**Instructions to follow**
Take the entries below and print, exactly, the stretch from the line containing "354 (592, 1455)" through the line containing "75 (209, 1347)", both included.

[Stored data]

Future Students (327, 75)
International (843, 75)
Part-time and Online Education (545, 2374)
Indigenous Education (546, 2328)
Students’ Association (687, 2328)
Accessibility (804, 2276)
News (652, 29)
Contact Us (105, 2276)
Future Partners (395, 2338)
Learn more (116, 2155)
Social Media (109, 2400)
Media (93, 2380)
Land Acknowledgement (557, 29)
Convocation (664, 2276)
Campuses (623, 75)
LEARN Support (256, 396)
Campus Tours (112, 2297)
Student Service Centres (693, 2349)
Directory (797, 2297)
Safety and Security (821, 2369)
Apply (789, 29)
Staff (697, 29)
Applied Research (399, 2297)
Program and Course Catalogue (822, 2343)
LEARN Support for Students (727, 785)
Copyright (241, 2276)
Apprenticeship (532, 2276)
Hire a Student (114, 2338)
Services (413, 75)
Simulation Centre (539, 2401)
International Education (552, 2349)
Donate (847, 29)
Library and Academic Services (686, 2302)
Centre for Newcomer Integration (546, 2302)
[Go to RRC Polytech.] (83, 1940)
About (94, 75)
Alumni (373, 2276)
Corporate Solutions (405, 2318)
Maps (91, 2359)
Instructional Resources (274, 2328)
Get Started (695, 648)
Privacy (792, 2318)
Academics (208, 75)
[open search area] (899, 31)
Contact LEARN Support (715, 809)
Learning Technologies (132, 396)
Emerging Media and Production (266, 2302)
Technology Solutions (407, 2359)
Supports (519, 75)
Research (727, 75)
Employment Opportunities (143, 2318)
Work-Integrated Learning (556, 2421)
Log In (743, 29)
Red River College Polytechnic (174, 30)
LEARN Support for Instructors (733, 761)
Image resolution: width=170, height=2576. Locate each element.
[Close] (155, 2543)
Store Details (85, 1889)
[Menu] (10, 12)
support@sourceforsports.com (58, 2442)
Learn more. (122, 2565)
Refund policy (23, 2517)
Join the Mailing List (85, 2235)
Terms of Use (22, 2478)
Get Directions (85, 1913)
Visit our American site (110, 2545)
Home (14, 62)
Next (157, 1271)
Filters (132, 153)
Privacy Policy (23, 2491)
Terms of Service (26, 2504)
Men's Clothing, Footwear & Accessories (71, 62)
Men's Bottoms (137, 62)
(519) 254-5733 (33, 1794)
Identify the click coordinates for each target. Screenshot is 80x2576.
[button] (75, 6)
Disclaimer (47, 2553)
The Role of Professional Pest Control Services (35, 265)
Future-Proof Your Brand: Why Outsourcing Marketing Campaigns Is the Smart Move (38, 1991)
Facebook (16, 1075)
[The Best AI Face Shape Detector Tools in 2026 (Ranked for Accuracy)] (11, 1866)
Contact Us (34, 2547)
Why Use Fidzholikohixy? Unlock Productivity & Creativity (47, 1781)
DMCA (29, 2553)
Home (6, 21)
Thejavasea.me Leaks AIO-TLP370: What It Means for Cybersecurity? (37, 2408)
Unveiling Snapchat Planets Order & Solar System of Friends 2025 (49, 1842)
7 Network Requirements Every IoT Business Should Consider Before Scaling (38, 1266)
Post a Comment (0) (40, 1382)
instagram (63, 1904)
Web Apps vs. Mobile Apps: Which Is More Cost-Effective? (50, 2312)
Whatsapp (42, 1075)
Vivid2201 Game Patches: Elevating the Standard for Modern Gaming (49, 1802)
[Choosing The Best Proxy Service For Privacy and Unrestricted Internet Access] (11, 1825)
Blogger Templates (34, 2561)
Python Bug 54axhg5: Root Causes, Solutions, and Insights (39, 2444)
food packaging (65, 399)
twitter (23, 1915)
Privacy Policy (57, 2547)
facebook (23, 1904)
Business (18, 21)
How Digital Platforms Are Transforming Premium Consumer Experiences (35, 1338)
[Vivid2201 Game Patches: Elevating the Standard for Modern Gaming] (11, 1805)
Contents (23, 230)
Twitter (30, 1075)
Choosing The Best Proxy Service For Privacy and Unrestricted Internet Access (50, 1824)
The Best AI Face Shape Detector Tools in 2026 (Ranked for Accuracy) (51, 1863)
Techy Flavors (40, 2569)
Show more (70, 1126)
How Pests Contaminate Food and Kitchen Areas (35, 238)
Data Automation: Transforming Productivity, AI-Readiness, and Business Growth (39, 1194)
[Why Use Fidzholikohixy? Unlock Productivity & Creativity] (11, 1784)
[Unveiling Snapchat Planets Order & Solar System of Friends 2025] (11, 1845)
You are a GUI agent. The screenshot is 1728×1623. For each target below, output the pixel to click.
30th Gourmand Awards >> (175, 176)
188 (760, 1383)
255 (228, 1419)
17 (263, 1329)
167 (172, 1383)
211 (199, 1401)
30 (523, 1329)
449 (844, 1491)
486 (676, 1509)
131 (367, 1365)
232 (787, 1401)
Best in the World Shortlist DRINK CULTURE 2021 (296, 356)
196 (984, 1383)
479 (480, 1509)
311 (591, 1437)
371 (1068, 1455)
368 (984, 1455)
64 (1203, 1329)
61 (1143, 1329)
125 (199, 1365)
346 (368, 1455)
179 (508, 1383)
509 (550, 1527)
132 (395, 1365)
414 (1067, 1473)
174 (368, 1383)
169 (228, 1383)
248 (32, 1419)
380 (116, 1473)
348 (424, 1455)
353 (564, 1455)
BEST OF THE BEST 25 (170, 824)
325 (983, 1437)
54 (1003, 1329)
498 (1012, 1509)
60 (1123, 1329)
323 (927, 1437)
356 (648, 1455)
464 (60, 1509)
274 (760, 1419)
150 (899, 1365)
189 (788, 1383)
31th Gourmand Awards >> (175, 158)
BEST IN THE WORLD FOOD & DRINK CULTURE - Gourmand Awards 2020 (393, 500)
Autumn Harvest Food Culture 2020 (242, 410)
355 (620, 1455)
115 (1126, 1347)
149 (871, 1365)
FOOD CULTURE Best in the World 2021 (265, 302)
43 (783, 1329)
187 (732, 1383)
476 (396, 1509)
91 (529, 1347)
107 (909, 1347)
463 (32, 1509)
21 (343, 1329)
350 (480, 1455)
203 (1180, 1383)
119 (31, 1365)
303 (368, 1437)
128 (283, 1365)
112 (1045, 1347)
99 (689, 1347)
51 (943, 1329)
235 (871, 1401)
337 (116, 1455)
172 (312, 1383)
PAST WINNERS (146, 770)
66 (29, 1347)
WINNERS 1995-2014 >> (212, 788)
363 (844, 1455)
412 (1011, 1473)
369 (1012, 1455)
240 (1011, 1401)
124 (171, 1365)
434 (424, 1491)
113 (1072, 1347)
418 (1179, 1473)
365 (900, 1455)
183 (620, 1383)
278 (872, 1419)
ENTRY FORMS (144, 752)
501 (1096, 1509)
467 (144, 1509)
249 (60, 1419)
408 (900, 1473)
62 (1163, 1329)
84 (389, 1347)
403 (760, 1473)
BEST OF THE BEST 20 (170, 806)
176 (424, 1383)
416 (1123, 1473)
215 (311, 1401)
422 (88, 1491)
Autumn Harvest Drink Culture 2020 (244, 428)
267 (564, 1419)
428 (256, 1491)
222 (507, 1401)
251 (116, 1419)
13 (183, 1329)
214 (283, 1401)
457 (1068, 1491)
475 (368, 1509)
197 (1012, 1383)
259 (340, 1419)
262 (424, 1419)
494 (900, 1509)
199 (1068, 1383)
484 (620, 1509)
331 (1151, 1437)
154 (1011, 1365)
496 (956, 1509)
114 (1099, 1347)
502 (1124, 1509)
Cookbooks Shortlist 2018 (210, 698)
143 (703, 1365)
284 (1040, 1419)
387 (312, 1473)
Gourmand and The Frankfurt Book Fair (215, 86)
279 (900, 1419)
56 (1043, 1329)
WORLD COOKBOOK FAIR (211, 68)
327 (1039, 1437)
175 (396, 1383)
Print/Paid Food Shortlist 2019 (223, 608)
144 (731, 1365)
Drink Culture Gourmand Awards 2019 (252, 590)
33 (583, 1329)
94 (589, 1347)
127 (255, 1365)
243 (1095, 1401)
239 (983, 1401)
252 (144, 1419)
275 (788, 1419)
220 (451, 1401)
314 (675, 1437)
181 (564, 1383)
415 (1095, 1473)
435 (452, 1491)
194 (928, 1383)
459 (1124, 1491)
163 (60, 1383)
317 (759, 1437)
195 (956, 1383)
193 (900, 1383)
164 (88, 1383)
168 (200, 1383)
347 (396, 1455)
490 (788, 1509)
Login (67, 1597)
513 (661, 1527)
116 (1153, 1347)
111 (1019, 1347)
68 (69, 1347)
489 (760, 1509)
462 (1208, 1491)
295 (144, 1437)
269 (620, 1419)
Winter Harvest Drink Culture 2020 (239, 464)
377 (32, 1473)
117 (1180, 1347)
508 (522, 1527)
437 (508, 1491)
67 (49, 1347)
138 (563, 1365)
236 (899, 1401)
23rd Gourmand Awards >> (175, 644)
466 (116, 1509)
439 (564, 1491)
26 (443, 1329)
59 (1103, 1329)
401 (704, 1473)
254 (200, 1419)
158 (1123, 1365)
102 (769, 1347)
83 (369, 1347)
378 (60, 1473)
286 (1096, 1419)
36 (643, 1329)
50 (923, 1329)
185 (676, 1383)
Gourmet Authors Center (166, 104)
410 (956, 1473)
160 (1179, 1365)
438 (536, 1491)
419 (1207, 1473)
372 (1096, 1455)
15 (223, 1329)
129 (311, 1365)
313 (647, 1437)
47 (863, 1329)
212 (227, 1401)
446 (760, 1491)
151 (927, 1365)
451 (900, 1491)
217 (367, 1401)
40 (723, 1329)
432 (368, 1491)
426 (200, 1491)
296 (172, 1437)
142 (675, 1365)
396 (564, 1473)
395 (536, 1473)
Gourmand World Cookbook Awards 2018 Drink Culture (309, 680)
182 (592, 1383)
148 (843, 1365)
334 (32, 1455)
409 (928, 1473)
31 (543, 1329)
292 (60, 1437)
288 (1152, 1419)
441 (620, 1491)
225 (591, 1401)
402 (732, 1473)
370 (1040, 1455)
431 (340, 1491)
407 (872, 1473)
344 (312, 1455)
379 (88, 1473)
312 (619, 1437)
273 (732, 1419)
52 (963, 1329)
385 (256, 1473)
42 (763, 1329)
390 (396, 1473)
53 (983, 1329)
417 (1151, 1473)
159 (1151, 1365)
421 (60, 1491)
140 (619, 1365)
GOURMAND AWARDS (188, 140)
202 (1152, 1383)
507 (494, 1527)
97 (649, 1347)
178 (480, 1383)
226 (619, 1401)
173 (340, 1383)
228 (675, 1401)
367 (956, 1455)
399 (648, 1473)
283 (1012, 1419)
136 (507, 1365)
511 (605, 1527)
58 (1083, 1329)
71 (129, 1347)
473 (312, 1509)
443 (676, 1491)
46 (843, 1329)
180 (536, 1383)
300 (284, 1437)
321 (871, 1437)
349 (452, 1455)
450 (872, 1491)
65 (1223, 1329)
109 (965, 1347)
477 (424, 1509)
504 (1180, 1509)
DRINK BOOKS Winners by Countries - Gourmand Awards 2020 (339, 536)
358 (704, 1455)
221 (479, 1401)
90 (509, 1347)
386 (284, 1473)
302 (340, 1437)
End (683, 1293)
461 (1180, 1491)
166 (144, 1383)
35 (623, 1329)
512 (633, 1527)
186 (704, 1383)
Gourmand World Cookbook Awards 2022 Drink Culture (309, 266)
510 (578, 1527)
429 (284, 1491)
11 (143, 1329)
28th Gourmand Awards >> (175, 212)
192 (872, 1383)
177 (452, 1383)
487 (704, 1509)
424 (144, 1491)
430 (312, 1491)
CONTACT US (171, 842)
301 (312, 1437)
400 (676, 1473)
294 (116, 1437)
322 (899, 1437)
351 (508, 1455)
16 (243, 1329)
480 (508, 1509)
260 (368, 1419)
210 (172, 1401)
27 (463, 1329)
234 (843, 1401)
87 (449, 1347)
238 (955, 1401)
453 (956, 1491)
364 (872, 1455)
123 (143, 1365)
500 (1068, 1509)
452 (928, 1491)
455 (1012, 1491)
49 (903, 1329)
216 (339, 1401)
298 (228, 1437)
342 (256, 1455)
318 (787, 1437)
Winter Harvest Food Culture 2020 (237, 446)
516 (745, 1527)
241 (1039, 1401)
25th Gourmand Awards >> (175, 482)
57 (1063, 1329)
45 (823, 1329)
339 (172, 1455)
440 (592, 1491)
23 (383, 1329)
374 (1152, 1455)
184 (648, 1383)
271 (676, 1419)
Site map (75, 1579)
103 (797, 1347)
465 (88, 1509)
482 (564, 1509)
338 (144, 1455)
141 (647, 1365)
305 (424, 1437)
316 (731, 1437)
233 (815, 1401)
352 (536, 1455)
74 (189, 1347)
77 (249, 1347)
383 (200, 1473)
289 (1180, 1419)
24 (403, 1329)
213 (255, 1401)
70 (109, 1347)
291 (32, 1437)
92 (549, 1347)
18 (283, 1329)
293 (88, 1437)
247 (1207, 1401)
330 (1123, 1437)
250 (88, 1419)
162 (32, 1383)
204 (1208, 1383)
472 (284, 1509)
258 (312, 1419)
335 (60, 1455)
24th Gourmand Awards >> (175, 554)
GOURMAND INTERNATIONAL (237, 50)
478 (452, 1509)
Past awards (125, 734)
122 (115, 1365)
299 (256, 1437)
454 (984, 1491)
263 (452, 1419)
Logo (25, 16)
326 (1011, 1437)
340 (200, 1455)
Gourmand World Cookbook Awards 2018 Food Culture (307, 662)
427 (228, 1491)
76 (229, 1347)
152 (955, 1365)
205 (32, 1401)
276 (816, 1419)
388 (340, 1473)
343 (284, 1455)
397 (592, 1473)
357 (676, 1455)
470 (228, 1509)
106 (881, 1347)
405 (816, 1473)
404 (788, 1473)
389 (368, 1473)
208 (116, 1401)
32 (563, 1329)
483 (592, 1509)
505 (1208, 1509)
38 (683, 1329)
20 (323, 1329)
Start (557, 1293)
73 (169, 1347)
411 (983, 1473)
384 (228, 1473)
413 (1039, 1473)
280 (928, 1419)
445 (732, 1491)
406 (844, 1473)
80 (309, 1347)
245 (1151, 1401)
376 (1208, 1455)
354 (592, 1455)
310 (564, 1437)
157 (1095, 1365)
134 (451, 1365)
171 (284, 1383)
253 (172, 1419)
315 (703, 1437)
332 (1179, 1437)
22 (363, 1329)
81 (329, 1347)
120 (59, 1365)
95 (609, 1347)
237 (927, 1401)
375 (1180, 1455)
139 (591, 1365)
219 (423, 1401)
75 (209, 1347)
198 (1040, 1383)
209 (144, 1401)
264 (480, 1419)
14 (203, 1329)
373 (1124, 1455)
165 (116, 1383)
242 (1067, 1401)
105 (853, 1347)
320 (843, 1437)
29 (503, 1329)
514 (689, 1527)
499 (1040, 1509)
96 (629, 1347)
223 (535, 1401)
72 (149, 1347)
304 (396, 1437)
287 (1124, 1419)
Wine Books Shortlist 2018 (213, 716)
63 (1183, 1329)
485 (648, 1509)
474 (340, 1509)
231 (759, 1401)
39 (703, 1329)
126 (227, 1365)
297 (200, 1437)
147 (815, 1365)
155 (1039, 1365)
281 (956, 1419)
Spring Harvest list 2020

**Solution to this problem**
354 (592, 1455)
310 (564, 1437)
157 (1095, 1365)
134 (451, 1365)
171 (284, 1383)
253 (172, 1419)
315 (703, 1437)
332 (1179, 1437)
22 (363, 1329)
81 (329, 1347)
120 (59, 1365)
95 (609, 1347)
237 (927, 1401)
375 (1180, 1455)
139 (591, 1365)
219 (423, 1401)
75 (209, 1347)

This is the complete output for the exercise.